- EXERCISE OBJECTIVE
Transcribe only the part of the material below that begins at the line containing "Image resolution: width=642" and ends at the line containing "The height and", with both kept and images left out.

────────────────

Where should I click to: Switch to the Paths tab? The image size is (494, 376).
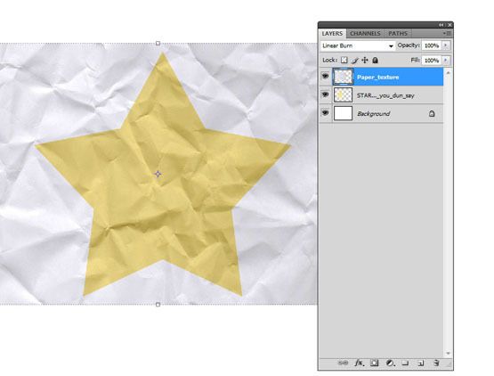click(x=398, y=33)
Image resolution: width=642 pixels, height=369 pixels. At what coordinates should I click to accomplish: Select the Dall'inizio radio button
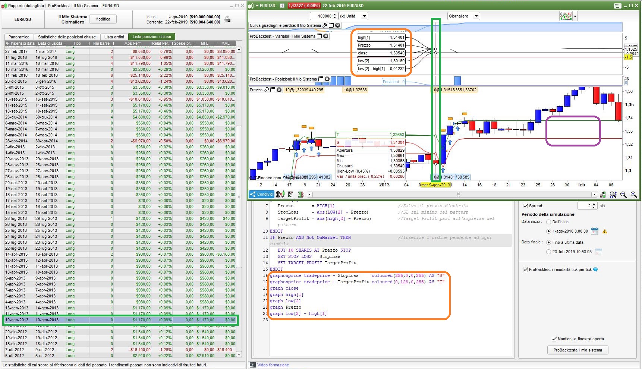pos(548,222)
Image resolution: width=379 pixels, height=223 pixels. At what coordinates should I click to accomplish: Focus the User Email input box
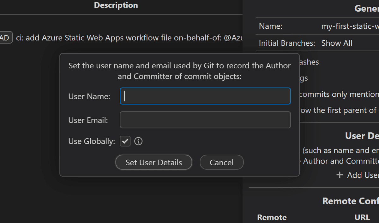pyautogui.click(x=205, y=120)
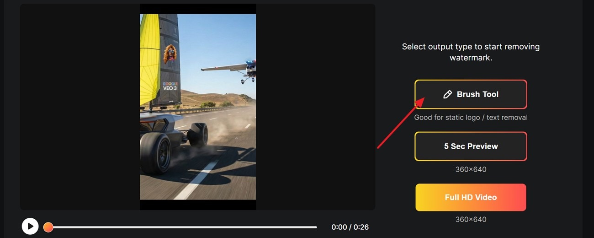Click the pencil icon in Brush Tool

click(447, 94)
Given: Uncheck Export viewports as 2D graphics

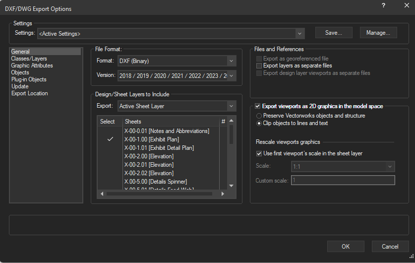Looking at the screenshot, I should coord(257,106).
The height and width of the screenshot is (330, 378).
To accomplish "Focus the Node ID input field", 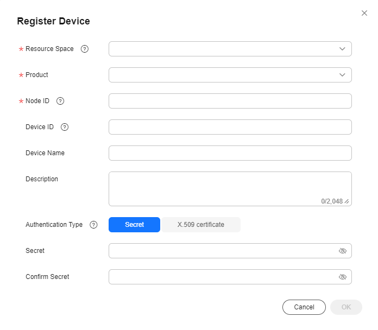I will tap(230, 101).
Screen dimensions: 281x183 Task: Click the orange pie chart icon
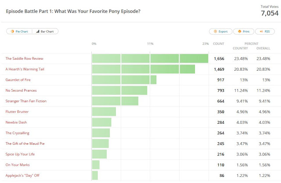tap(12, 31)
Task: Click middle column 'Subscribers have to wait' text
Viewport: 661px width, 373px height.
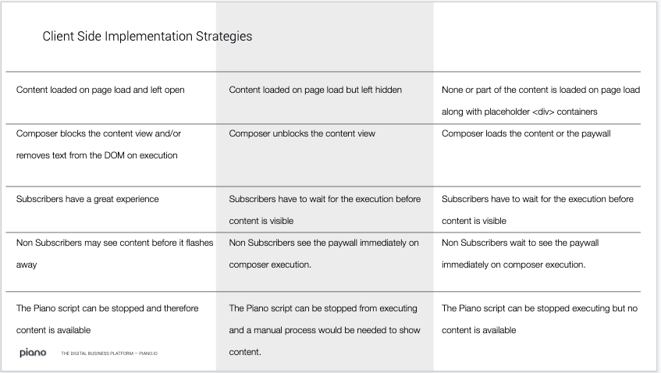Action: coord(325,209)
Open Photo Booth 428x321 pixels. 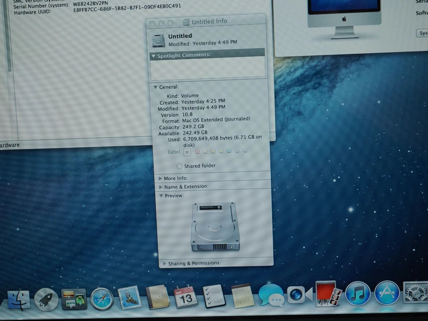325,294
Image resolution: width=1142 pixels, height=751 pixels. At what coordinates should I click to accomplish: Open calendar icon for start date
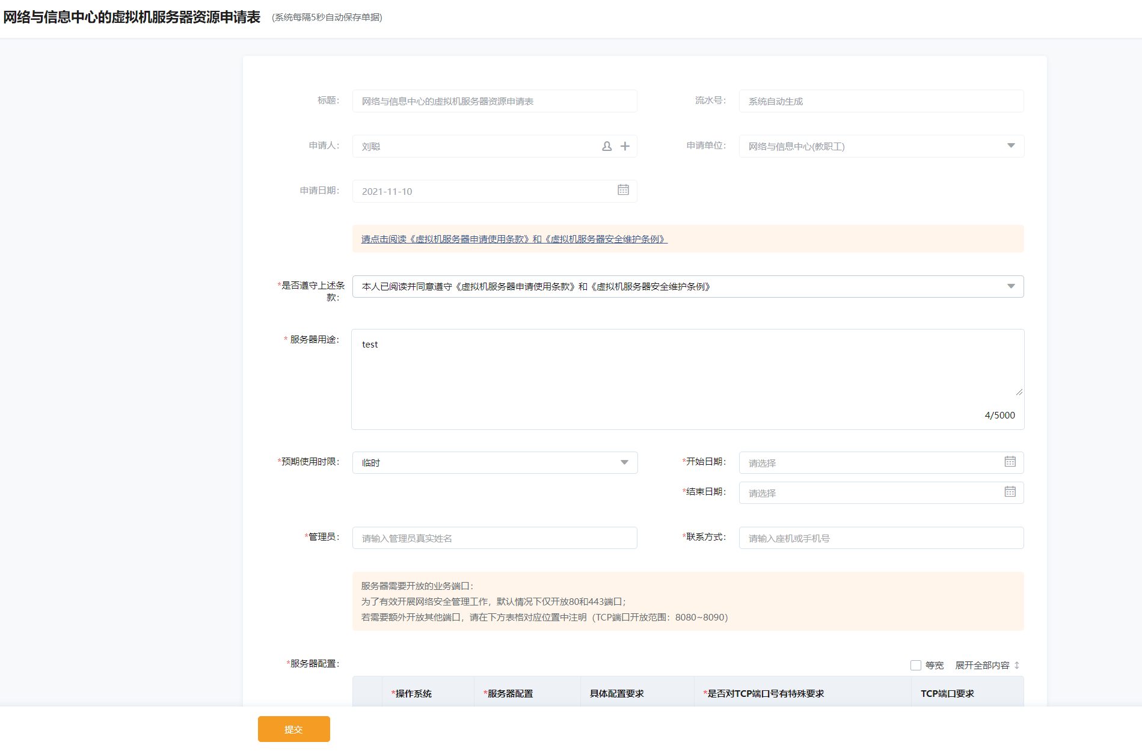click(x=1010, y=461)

────────────────

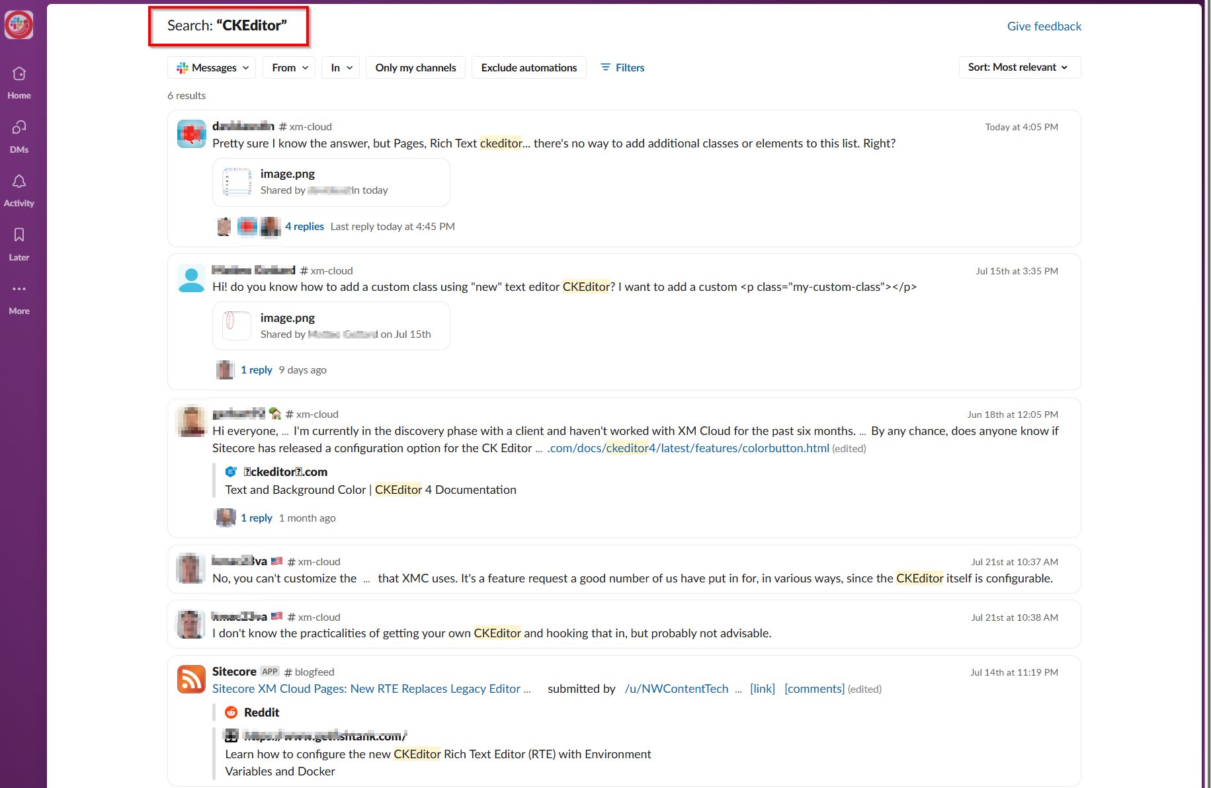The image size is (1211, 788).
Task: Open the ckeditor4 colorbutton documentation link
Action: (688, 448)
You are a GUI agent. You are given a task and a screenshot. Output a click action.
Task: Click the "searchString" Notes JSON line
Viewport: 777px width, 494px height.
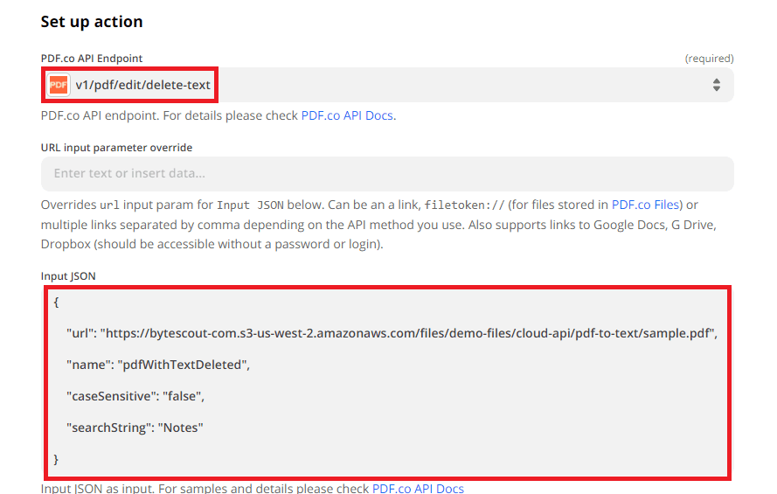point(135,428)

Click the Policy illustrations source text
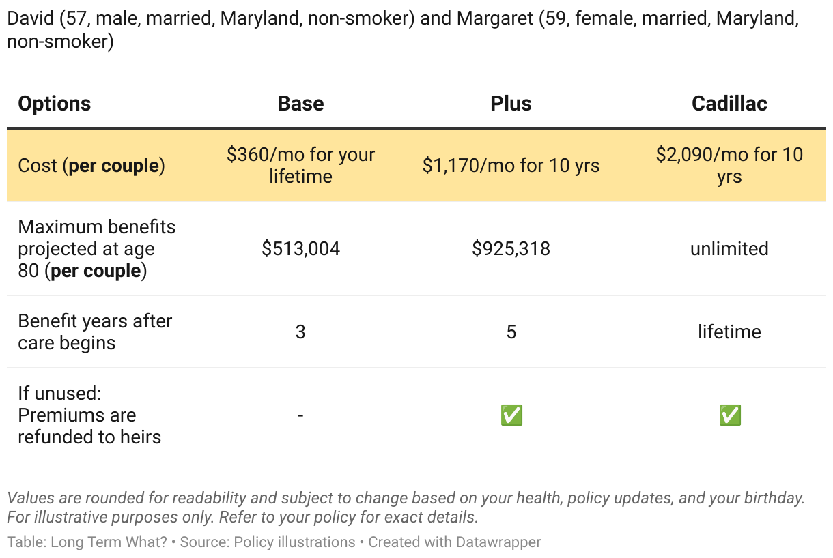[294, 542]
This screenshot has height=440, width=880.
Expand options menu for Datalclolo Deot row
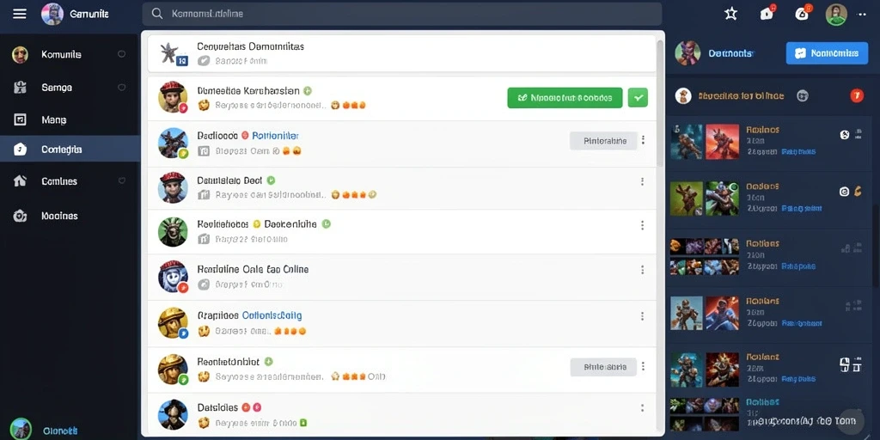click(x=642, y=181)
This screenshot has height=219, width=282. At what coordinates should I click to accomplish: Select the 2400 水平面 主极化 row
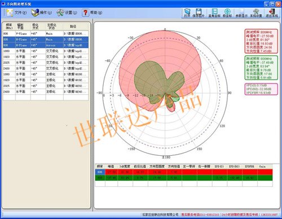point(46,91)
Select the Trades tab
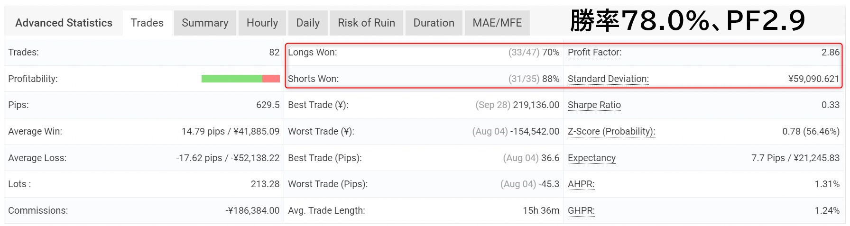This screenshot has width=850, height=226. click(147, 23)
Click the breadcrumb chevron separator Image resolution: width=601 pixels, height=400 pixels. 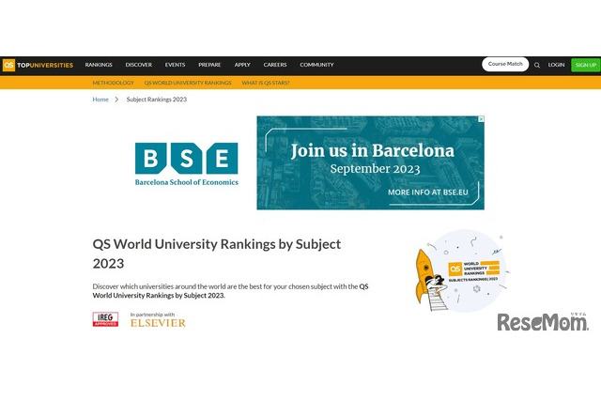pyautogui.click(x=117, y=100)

────────────────

- SOLUTION FOR THIS EXERCISE
Image resolution: width=642 pixels, height=369 pixels. At what coordinates should I click to accomplish: Select the Dall'inizio radio button
pos(548,222)
Image resolution: width=379 pixels, height=223 pixels. At what coordinates should I click to accomplish: Focus the User Email input box
pyautogui.click(x=205, y=120)
Click the pencil icon in Brush Tool

click(447, 94)
Given: Uncheck Export viewports as 2D graphics

Looking at the screenshot, I should coord(257,106).
The height and width of the screenshot is (330, 378).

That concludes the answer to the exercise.